- [Assigned task] Repeat the lines below word for word, starting at the line that contains "This screenshot has" and ending at the line that contains "center [512, 255].", and leave out the pictures.

- [Data extracts]
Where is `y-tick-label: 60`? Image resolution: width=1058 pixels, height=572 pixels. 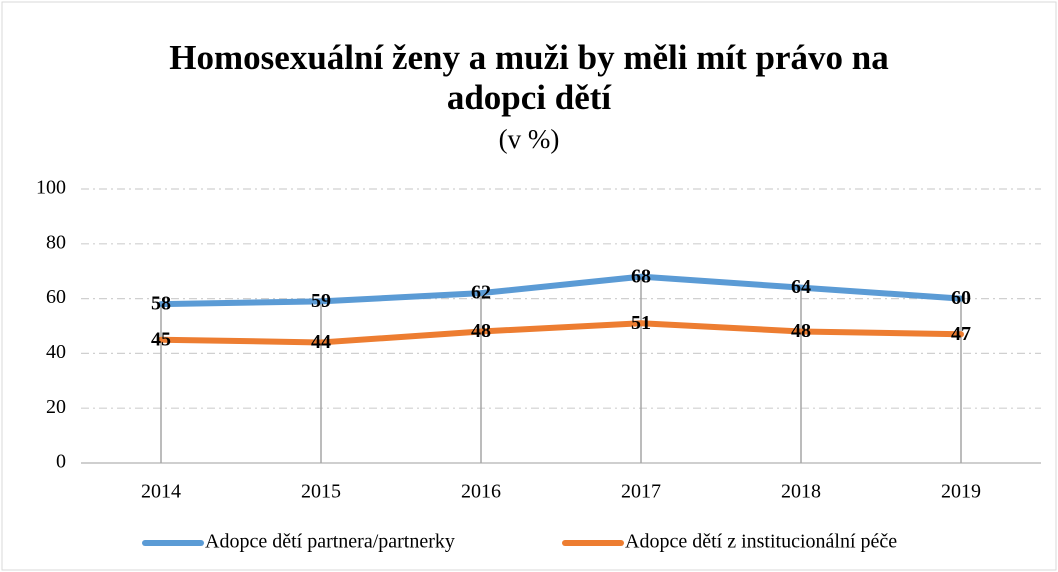 y-tick-label: 60 is located at coordinates (56, 297).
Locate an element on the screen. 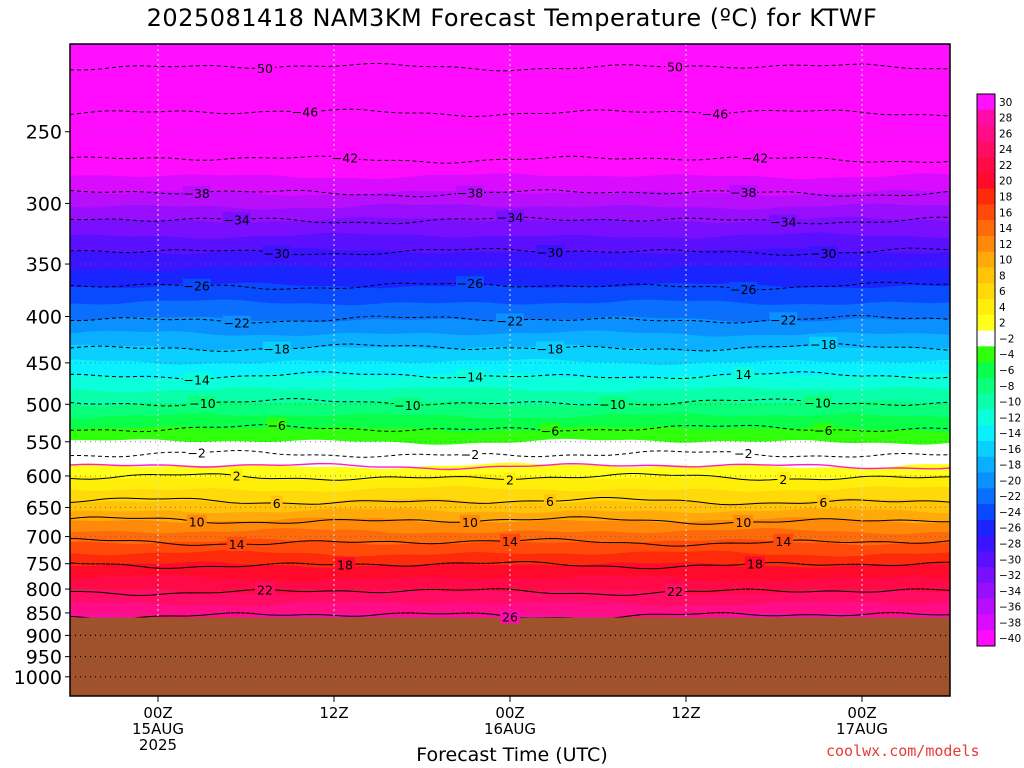 The height and width of the screenshot is (768, 1024). colorbar-label: 8 is located at coordinates (1002, 276).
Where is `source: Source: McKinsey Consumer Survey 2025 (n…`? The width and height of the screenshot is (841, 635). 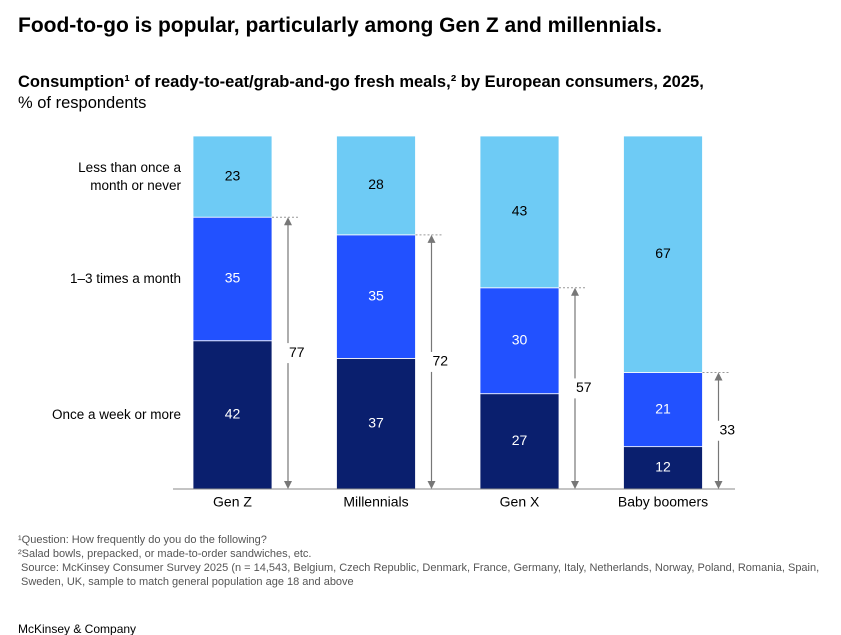 source: Source: McKinsey Consumer Survey 2025 (n… is located at coordinates (420, 575).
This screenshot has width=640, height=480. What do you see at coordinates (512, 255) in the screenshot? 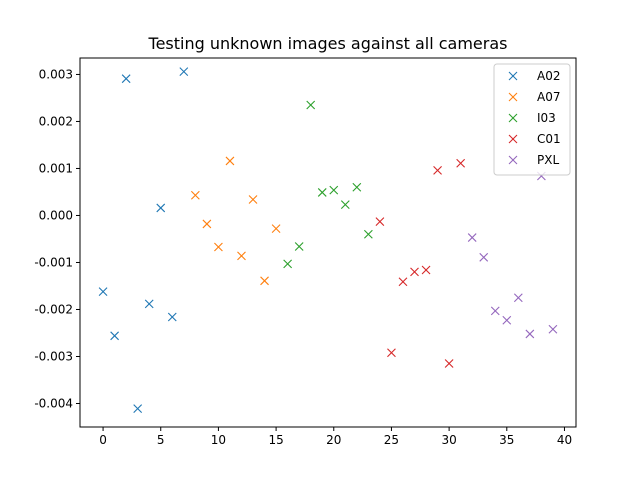
I see `series-pxl` at bounding box center [512, 255].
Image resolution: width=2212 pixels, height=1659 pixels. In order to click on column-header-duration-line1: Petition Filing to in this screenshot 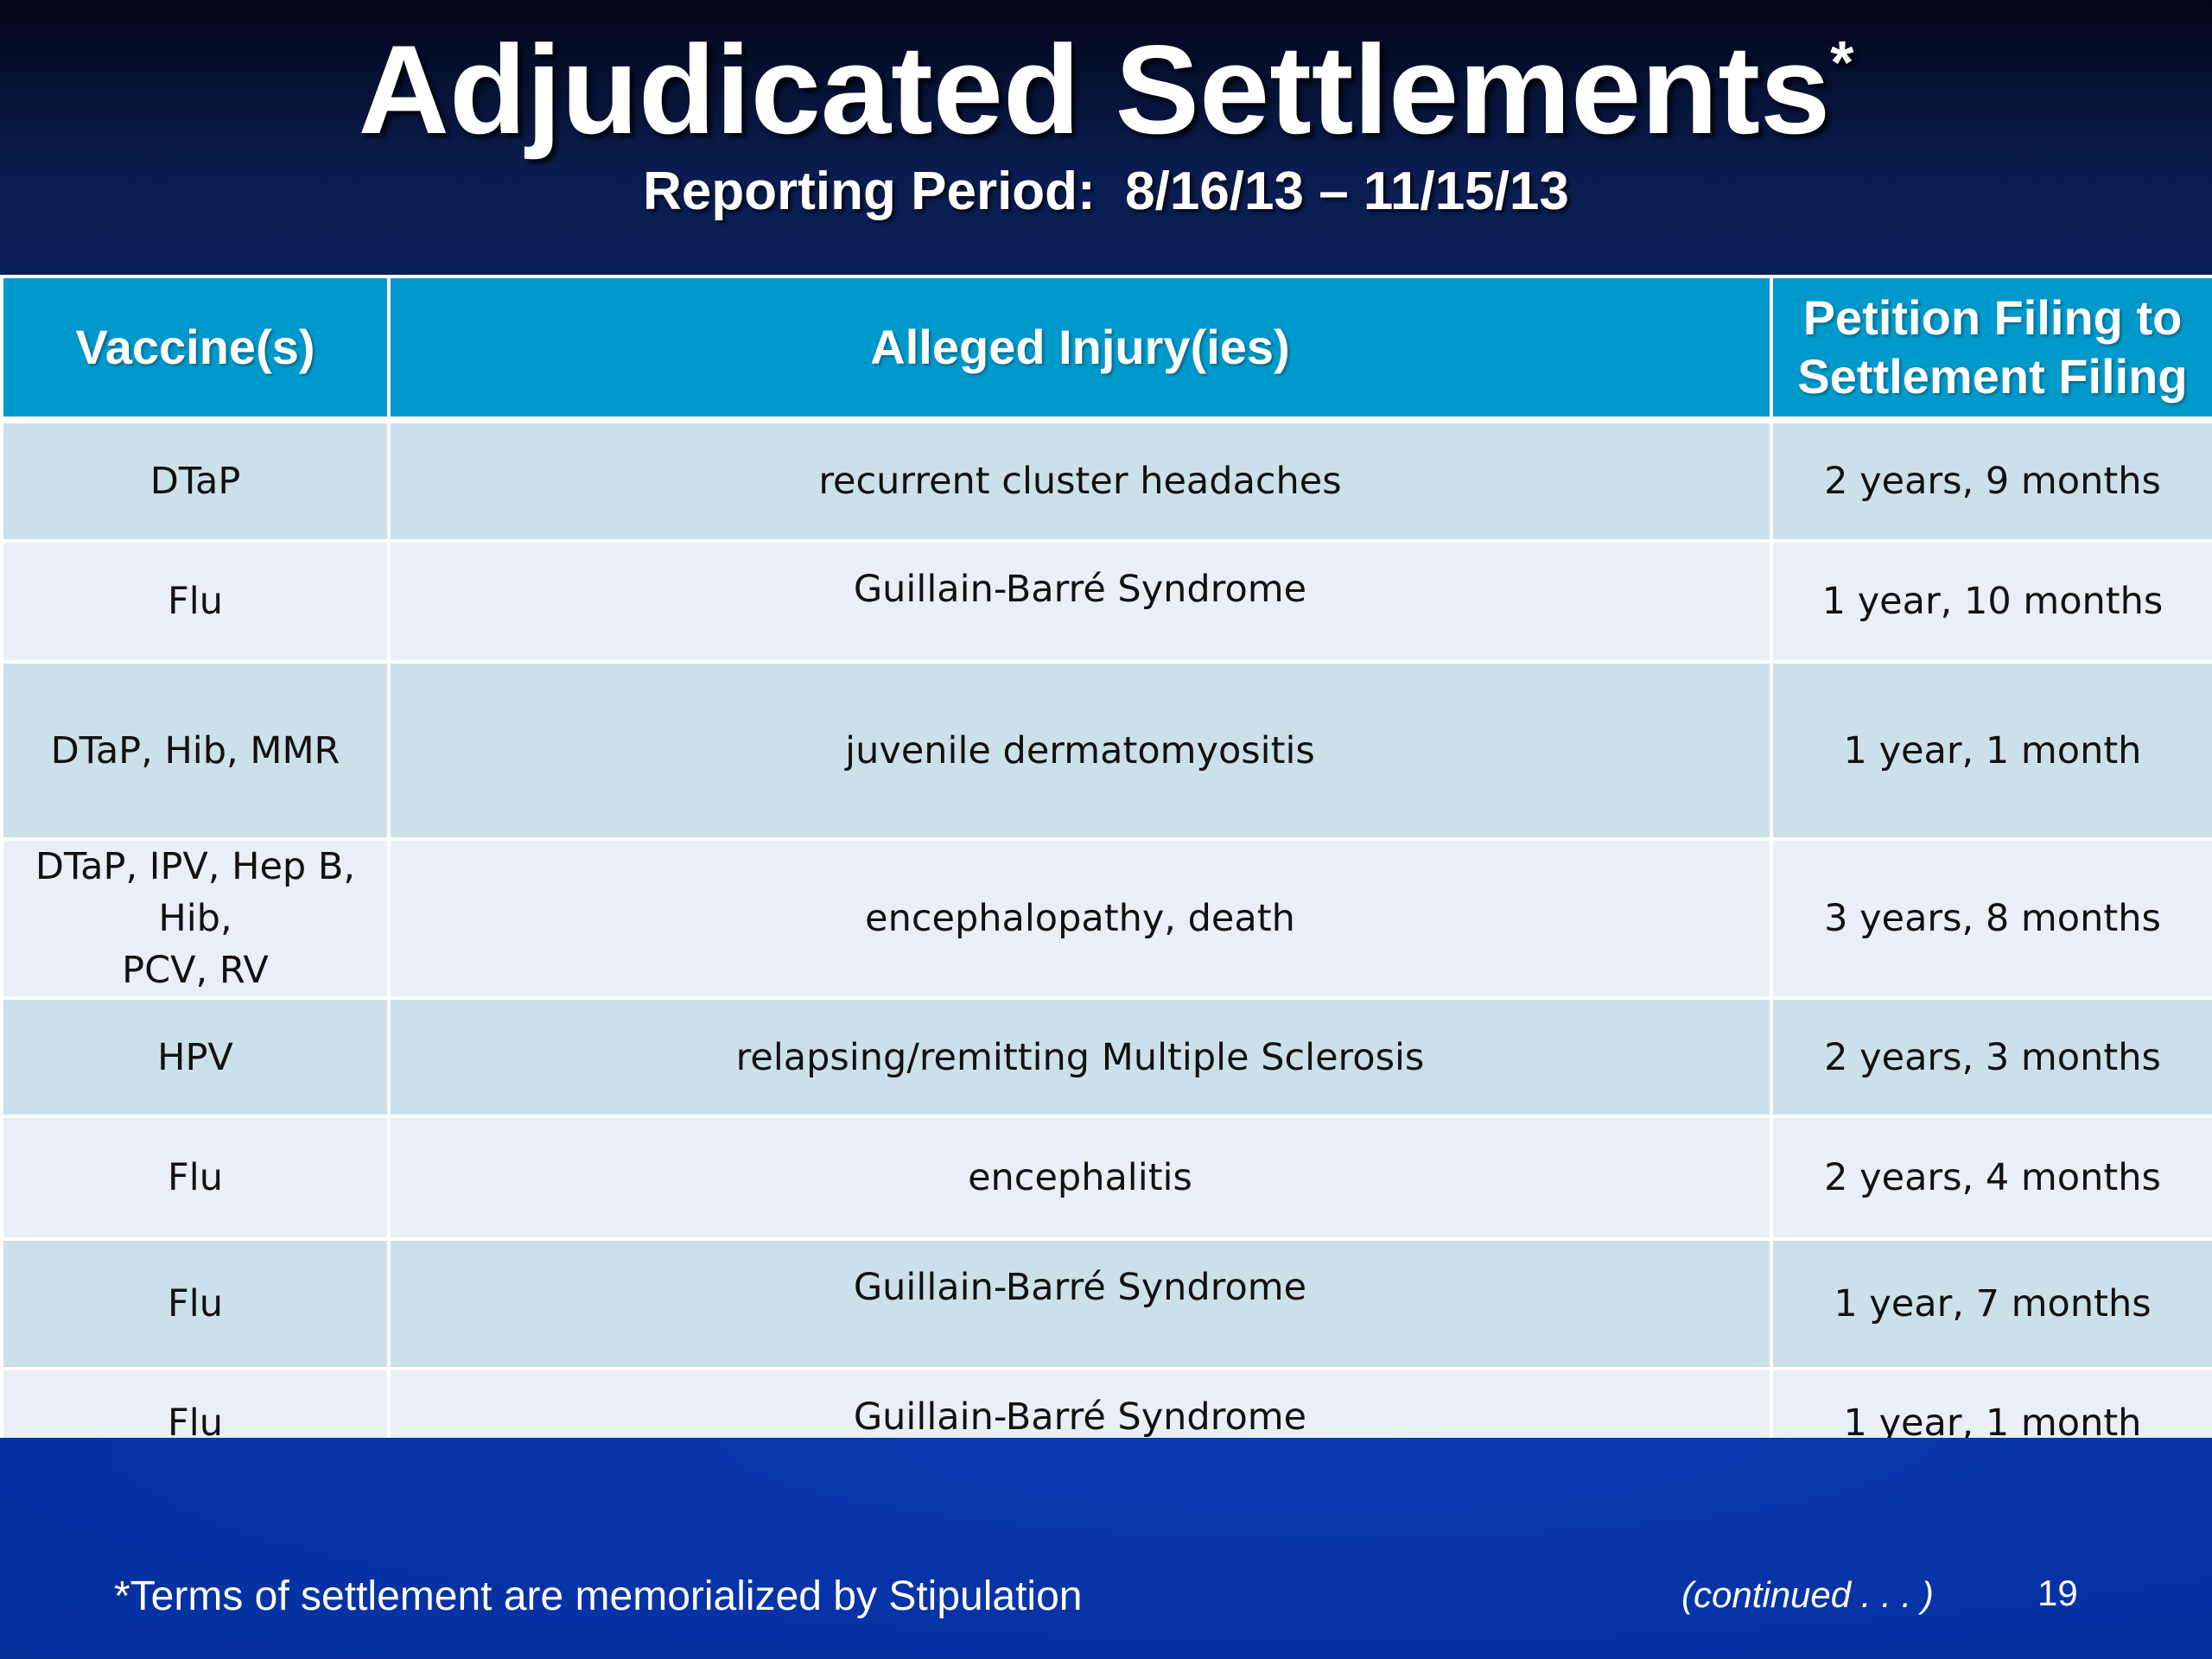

- [Your solution]
This screenshot has width=640, height=480. What do you see at coordinates (512, 255) in the screenshot? 
I see `series-pxl` at bounding box center [512, 255].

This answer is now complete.